I suspect that Alex Howard and I just see the world from different points of view. Que sera, sera. But from what I know the Sunlight Foundation is on the side of the angels so I was disappointed to see that Tom Lee of the Sunlight Foundation considered my post "a jumbled mess". I do realize that coalition politics makes strange bedfellows, and that broad coalitions can still be worthwhile, but some tents can be so big that they collapse in a shapeless pile of canvas. I worry that the open data tent is one such, and that the apparent common goals of some people under the canvas hide bigger differences.  I share the concerns of Alex Howard's colleague Nat Torkington when he writes this:

Obama and his staff, coming from the investment mindset, are building a Gov 2.0 infrastructure that creates a space for economic opportunity, informed citizens, and wider involvement in decision making so the government better reflects the community's will. Cameron and his staff, coming from a cost mindset, are building a Gov 2.0 infrastructure that suggests it will be more about turning government-provided services over to the private sector.

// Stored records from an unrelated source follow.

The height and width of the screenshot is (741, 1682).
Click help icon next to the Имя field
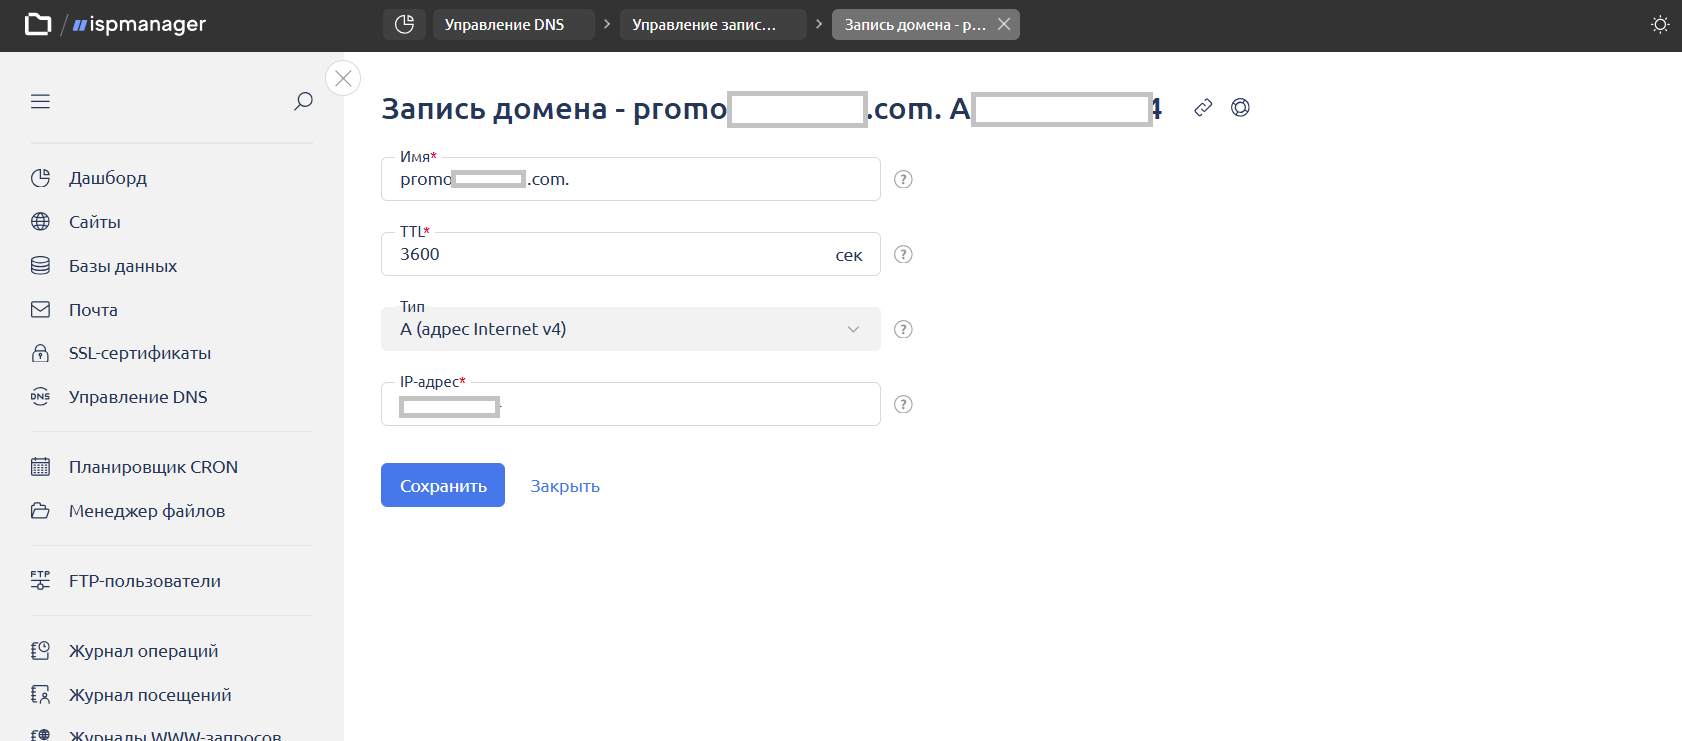903,179
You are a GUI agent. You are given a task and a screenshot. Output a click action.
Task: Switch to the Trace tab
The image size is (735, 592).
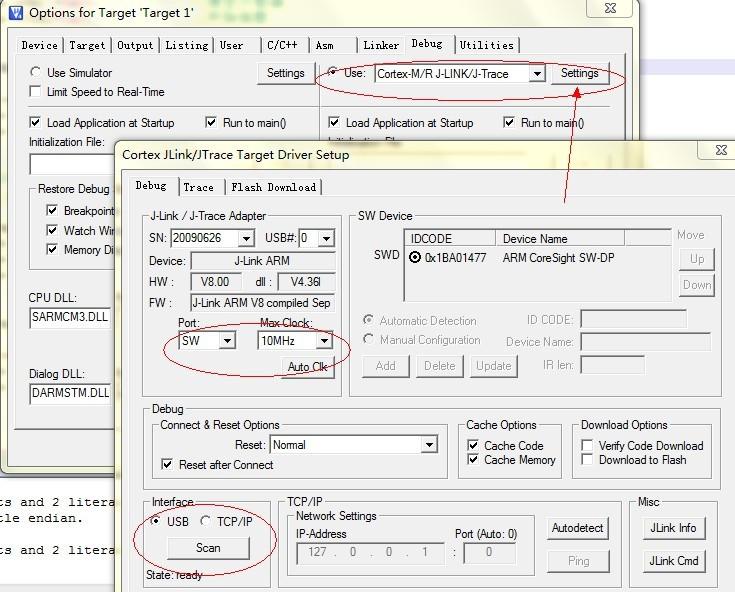tap(198, 187)
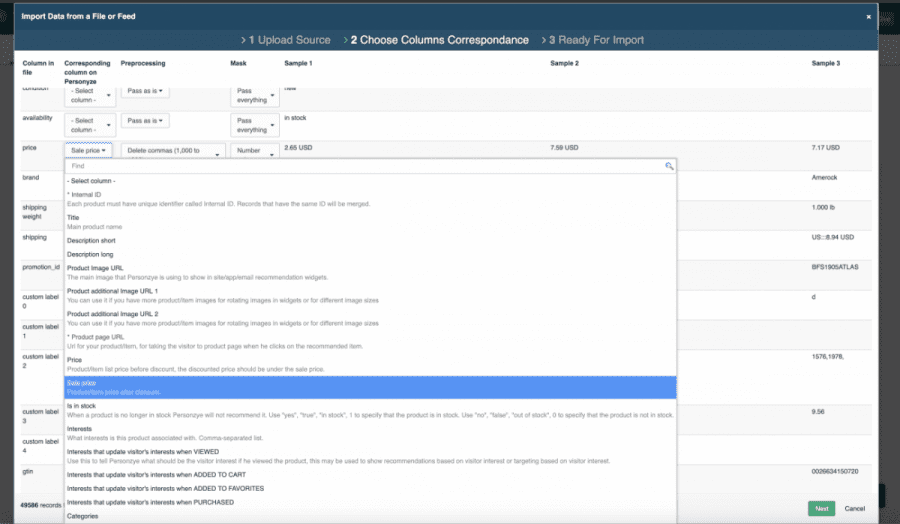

For me, the gap between the two visions is fundamental and makes the idea that these two goals are part of the same movement, well, a joke. The tension/contradiction between commercial and civic interests that these sentences highlight is one division that seems unresolved and yet fundamental. So having read the responses, I stand by what I wrote.

Why the “Open Data Movement” is a Joke

 Two recent announcements from Canada prompt my mood this morning:

A government can simultaneously be the most secretive, controlling Canadian government in recent memory and be welcomed into the club of "open government". The announcements highlight a few problems with the "open data movement" (Wikipedia page):

  • It's not a movement, at least in any reasonable political or cultural sense of the word,
  • It's doing nothing for transparency and accountability in government,
  • It's co-opting the language of progressive change in pursuit of what turns out to be a small-government-focused subsidy for industry.
  • In short, the open data movement is a joke. Those who are on the political left who lend their support to it have some hard decisions to make.

    The Canadian Case: Open is an empty word

    The Harper government's actions around "open government", and the lack of any significant consequences for those actions, show just how empty the word "open" has become. For readers outside the country, here is a selection:

    • Cancelling the compulsory long-form census (link), thereby demolishing a source of reliable statistical data that guides government decisions and debates over national priorities. "The information previously collected by the long-form census questionnaire will be collected as part of the new voluntary National Household Survey (NHS)." The decision prompted Statscan head Munir Sheikh to resign (link).
    • Firing Health Canada scientists who speak publicly on drug safety issues (link). [Update: as "d" comments below, this was the Liberal government in 2004]
    • Muzzling Canada's public scientists in other departments, with one example being Fisheries and Oceans scientist Kristi Miller (link). More broadly, "Natural Resources Canada scientists have had to get pre-approval from Minister Christian Paradis's office to speak with journalists. They must also get ministerial approval for everything they say to the news media." (link).

    It's got to the stage where the Canadian Association of Journalists recently awarded its "Code of Silence" award for Canada's most secretive government or publicly-funded agency to the entire federal government (link).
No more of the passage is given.